What the task asks:
Count how many lines of the records below contain the string "Image", matching case exactly. Give only the number.

Material to process:

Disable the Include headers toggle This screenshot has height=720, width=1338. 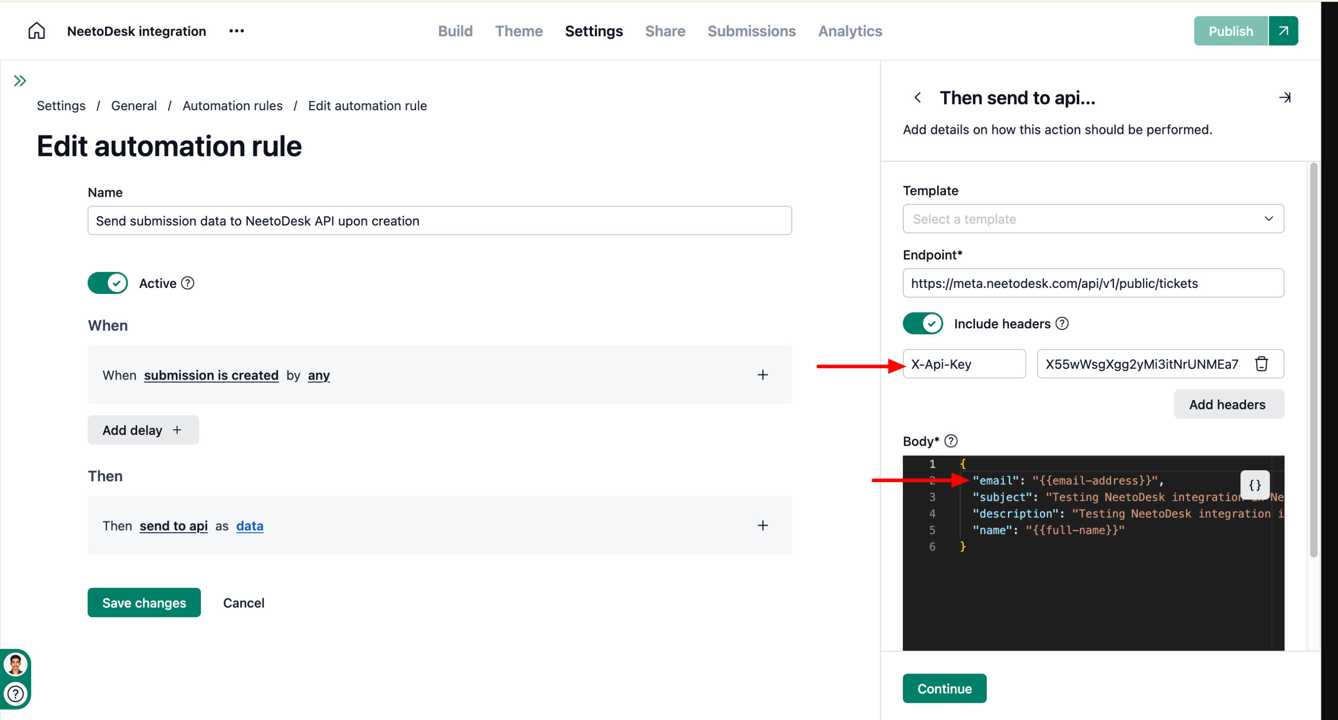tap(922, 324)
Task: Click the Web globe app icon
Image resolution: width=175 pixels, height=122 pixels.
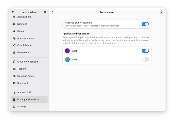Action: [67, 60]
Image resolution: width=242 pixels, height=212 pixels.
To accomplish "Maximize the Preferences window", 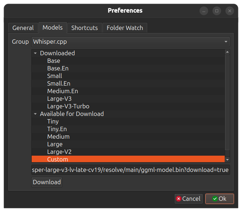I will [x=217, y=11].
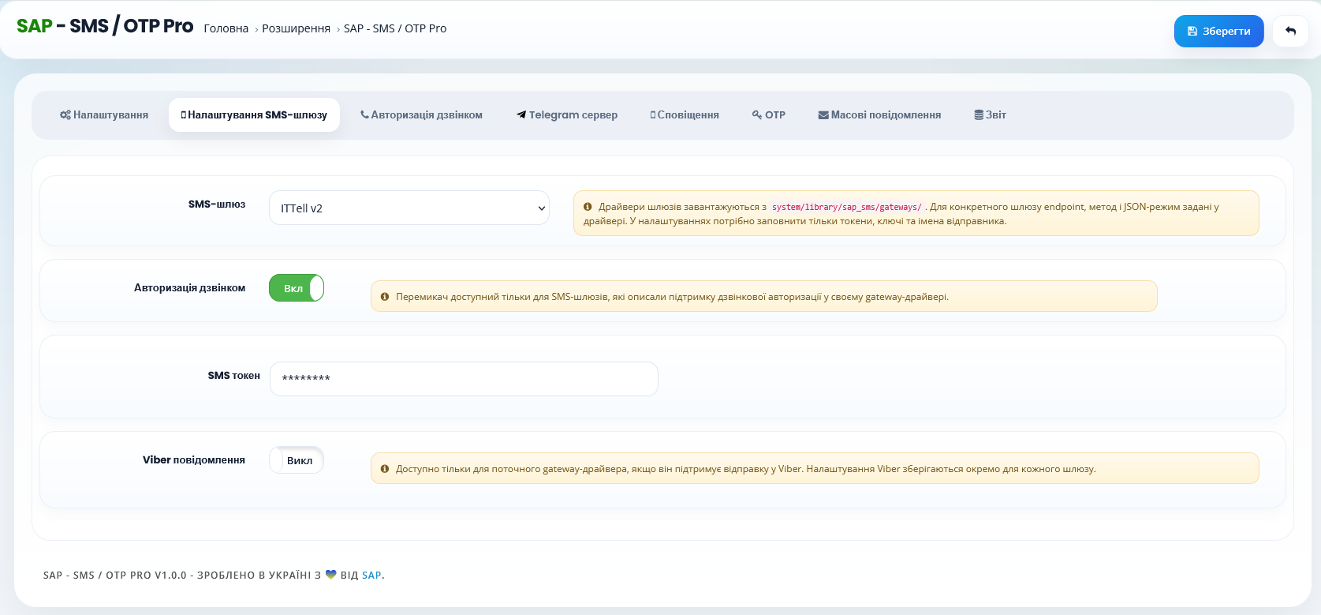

Full answer:
2